▸ Exercise brief
The word "avatar" marks the lines you need; copy each of them from the data.
>>>
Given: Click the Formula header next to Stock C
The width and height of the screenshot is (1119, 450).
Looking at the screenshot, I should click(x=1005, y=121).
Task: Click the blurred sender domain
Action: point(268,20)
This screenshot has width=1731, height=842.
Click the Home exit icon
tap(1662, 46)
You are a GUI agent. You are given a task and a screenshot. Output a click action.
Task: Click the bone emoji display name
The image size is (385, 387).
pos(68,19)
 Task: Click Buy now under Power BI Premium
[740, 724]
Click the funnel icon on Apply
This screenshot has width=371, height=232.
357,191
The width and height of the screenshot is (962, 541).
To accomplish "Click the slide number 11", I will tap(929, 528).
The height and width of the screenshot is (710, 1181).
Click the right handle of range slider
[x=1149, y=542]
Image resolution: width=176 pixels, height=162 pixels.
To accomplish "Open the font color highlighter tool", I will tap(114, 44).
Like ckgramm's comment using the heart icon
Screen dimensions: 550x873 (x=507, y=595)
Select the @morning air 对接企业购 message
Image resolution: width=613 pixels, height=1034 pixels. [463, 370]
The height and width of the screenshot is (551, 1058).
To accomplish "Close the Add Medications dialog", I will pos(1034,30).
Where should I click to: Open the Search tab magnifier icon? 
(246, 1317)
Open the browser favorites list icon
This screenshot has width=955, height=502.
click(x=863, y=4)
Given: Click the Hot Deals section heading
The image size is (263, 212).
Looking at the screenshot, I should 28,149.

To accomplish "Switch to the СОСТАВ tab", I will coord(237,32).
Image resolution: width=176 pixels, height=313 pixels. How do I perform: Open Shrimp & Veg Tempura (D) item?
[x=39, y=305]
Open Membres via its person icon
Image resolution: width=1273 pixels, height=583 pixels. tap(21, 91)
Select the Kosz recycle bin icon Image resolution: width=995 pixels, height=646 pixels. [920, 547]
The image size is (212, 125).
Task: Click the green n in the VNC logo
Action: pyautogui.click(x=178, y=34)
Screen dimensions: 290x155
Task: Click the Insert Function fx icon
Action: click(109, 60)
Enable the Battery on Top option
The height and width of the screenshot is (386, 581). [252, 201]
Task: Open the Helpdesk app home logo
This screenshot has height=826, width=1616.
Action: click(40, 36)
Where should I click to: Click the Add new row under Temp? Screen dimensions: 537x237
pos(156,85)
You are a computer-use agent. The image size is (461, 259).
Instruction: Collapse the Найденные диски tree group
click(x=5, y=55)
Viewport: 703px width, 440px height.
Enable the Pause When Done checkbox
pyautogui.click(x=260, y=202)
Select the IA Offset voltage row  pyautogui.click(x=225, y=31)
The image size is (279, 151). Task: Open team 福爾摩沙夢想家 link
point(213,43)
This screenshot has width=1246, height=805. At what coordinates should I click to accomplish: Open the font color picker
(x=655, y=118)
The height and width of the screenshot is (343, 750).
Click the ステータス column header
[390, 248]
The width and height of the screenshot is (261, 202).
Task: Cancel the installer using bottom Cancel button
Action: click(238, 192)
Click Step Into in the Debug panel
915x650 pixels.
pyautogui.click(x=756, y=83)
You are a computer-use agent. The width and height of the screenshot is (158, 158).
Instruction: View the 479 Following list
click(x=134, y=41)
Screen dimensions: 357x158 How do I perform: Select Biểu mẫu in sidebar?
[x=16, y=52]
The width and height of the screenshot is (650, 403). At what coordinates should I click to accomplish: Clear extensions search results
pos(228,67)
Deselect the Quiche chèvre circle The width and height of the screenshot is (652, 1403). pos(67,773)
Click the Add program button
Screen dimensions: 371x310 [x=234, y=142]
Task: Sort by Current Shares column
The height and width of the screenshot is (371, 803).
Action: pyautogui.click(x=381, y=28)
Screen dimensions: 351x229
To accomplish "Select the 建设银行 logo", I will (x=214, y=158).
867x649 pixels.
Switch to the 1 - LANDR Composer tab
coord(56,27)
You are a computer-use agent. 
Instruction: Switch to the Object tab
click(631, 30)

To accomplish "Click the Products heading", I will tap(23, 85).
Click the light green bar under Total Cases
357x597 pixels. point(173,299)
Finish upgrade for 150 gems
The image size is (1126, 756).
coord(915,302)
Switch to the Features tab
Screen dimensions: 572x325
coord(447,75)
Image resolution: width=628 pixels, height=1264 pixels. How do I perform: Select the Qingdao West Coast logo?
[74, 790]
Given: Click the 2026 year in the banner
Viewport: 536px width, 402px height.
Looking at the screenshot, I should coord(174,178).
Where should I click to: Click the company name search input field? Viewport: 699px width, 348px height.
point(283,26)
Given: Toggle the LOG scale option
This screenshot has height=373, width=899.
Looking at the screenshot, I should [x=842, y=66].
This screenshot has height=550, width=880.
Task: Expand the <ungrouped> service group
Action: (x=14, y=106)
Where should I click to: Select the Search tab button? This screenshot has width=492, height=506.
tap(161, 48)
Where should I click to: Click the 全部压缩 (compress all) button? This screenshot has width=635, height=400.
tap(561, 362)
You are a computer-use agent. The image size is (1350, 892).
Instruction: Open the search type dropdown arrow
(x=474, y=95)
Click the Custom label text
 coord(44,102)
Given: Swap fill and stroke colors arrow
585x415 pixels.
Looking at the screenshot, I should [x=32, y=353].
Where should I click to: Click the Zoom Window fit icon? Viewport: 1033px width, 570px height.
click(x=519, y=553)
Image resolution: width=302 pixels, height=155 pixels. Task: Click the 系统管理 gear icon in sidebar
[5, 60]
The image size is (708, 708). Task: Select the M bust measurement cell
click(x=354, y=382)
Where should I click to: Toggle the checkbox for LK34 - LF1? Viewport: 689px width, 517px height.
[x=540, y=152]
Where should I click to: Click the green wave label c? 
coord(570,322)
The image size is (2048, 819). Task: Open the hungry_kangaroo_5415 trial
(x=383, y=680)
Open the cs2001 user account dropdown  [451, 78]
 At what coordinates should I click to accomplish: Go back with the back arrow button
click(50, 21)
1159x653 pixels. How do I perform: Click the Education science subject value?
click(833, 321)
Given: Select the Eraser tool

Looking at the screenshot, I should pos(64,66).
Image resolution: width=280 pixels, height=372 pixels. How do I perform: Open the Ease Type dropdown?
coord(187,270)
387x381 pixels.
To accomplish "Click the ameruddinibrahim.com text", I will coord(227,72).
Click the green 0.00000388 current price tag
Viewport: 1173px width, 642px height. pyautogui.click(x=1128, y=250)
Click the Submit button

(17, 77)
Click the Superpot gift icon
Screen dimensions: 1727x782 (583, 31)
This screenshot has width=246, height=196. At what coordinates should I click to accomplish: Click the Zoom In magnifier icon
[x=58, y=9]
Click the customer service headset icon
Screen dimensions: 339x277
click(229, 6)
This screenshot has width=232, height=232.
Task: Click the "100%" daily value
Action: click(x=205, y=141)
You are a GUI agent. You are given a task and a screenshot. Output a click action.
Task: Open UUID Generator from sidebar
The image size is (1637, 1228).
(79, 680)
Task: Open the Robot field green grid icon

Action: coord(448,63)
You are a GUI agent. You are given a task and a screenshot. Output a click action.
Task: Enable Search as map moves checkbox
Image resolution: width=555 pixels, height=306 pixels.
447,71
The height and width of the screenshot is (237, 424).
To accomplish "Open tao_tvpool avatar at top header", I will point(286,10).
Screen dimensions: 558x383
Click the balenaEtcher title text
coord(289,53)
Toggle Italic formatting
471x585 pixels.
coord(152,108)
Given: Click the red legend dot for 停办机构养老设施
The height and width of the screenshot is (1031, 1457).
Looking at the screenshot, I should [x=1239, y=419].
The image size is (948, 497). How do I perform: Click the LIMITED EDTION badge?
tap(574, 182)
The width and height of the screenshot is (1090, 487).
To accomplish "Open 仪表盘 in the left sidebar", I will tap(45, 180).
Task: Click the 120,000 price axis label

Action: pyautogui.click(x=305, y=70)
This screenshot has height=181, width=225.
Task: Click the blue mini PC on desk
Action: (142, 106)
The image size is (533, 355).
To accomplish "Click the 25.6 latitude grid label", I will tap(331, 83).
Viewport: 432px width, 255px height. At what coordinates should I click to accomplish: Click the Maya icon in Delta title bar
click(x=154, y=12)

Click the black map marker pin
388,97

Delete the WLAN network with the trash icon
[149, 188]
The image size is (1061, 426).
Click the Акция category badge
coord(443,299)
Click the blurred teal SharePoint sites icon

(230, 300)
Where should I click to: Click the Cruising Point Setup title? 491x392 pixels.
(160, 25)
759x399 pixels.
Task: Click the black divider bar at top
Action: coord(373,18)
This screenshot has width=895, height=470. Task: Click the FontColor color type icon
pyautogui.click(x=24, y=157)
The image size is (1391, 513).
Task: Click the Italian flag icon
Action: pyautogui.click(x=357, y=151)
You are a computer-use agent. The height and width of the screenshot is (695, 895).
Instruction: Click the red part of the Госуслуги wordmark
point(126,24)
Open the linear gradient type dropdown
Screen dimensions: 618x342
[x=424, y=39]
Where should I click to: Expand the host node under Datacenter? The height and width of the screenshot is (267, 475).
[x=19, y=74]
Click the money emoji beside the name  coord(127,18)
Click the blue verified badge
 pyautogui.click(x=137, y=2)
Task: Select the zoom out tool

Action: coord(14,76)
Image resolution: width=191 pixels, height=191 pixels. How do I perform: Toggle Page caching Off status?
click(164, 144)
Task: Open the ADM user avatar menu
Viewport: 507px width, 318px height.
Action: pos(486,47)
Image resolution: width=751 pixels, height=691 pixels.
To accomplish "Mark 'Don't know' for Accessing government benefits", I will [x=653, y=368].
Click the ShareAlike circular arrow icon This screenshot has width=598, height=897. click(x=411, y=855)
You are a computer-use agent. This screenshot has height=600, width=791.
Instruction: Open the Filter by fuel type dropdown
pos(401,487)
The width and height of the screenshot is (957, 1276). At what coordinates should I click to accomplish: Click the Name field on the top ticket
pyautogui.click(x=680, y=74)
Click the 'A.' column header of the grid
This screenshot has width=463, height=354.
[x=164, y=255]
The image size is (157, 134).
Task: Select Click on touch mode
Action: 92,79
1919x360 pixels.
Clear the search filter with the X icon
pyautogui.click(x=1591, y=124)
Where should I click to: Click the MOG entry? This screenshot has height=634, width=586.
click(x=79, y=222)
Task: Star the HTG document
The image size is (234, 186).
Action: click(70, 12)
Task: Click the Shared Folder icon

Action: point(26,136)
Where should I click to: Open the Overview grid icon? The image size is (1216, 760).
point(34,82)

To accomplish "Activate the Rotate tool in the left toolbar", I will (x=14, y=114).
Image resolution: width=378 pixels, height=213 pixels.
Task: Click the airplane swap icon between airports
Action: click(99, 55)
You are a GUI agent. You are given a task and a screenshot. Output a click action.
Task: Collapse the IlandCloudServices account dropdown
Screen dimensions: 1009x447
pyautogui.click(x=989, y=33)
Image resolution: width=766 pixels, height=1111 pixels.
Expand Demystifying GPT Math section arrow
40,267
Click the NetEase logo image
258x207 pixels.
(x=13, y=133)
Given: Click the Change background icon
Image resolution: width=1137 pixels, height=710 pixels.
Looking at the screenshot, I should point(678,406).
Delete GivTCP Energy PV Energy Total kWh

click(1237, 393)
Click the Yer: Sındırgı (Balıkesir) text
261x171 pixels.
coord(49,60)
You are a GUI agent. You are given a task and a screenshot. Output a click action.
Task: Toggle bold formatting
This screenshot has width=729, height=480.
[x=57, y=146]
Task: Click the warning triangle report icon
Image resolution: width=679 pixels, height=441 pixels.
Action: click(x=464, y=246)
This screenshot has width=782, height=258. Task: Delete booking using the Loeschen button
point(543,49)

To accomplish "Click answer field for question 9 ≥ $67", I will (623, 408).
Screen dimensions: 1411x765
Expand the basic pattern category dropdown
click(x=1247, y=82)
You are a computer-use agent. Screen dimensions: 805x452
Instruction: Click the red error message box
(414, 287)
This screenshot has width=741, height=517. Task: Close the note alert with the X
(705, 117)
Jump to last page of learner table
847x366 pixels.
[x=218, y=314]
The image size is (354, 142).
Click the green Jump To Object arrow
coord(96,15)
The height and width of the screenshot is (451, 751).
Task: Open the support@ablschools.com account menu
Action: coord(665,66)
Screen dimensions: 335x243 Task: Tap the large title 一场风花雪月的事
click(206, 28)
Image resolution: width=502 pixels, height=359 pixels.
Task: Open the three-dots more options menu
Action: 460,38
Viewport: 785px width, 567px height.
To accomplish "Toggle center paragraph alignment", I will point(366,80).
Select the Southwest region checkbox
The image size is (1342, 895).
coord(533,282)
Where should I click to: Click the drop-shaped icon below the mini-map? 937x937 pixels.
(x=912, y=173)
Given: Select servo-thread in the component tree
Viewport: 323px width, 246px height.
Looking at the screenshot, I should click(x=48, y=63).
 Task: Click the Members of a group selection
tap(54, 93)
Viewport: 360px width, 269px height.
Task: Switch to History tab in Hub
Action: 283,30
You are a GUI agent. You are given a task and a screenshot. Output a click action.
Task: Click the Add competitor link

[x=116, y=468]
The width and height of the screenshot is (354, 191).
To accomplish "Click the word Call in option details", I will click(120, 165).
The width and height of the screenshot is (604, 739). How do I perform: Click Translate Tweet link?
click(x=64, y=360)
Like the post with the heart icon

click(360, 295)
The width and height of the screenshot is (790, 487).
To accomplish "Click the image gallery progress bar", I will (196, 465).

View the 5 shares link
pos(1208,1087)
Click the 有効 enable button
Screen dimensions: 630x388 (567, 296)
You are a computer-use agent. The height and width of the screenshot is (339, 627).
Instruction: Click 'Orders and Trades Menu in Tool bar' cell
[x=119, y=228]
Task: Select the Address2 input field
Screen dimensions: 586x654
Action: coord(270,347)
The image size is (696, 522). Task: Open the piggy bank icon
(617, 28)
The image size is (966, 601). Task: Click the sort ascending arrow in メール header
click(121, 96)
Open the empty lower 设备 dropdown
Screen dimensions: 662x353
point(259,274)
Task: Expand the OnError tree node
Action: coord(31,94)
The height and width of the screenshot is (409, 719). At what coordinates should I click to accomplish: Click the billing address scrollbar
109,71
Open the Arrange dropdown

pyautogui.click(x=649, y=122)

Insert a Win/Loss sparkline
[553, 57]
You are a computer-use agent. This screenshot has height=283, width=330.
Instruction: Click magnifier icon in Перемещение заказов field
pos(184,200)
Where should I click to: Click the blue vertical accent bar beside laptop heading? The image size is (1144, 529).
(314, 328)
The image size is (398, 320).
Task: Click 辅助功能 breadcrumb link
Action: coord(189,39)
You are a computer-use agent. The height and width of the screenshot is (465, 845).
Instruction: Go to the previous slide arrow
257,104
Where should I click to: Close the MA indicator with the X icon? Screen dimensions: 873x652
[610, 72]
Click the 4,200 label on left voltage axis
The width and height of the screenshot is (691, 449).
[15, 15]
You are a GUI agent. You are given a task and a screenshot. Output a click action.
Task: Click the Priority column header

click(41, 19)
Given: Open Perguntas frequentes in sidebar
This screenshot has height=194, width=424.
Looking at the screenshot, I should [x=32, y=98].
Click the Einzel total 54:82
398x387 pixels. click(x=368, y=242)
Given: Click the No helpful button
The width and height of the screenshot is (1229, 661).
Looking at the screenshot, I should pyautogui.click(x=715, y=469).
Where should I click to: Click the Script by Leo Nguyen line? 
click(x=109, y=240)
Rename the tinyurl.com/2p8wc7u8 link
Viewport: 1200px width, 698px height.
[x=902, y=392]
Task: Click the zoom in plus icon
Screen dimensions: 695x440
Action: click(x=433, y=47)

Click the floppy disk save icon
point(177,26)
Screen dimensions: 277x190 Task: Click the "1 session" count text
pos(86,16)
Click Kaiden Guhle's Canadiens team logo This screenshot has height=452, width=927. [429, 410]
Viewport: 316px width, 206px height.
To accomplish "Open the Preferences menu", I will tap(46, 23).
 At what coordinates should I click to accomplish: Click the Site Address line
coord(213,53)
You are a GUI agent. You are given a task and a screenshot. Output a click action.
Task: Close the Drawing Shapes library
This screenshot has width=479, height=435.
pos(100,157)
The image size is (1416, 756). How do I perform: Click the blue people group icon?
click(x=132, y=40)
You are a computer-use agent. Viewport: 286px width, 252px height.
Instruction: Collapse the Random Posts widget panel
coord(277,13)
<<<
▸ Output of the exercise
To accomplish "Open tao_tvpool avatar at top header", I will point(286,10).
Task: Open the ADM user avatar menu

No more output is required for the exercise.